* Tasks to perform
**1.** Decide whether each of the following statements agrees with the passage on technology trends for 2022, answering yes or no and quoting the deciding words of that passage: (a) Geoff Barlow expects a move away from third-party browser cookies in 2022; (b) GDPR and CPPA are described as the final stage of data privacy regulation; (c) employees may have missed out on crucial training in cloud solutions.
**2.** Write a continuation of the passage on technology trends for 2022, beginning after its final sentence.

* Document segment
*** Block opens ***

Geoff Barlow, Technology Practise Lead - Strategy at Node4 agrees that, “as people become more conscious of who stores their data and what it is being used for, we can expect to see data privacy and control continuing to grow in importance in 2022. Data privacy regulation such as GDPR and CPPA were the start, and in 2022 we will start to see the shift away from the use of third-party browser cookies and a continued drive to regulate Big Tech companies in the US and China. We will likely see technology advancements that allow individuals more control over their data and possibly even the ability to trade their data similar to that of a digital currency.”

Prioritise your people

With the widespread rush to the cloud over the past two years, employees may have missed out on crucial training in these solutions. The urgency to establish the solutions and avoid downtime forced staff to get to grips with the software as quickly as possible.

*** Block closes ***

* Source material

*** Block opens ***

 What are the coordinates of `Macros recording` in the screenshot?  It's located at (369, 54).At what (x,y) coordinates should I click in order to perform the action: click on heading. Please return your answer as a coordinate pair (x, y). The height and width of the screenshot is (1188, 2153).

*** Block closes ***

* Answers to the problems
**1.**
(a) Yes: "in 2022 we will start to see the shift away from the use of third-party browser cookies"
(b) No: "Data privacy regulation such as GDPR and CPPA were the start"
(c) Yes: "employees may have missed out on crucial training in these solutions"

**2.**
“This has laid the foundation for many of the key training and development areas businesses will need to focus on in 2022,” explains Don Mowbray, EMEA Lead, Technology & Development at Skillsoft. “Companies that accelerated their move to cloud to adapt their environments and assets to support home working are now investing heavily in consolidation. Businesses will need to go beyond certifications for any single cloud platform and instead focus on training and development that will enable their employees to work effectively in multi-cloud environments.

“Any business investing in new cloud services and platforms in 2022 should first invest in training – giving learners the ability to develop and practice their skills in a safe, non-production environment first,” he adds.

People can provide one of the biggest barriers to business operations in 2022, but as well as investing in training, technology can also help overcome such gaps. Ruby Raley, VP Sales, Healthcare and Life Sciences at Axway notes that "with inflation, staff issues (great resignation and burn out), etc., CIOs will need to find operational efficiencies to fund new projects. One of these steps will be tech consolidation to reduce maintenance spend."

Keeping up with customer expectations

Customer experience and expectations have also changed hugely over the past year. Gone is the acceptance of COVID as an excuse for poor customer service and, with the acceleration of digital experience, customer expectations reached new heights.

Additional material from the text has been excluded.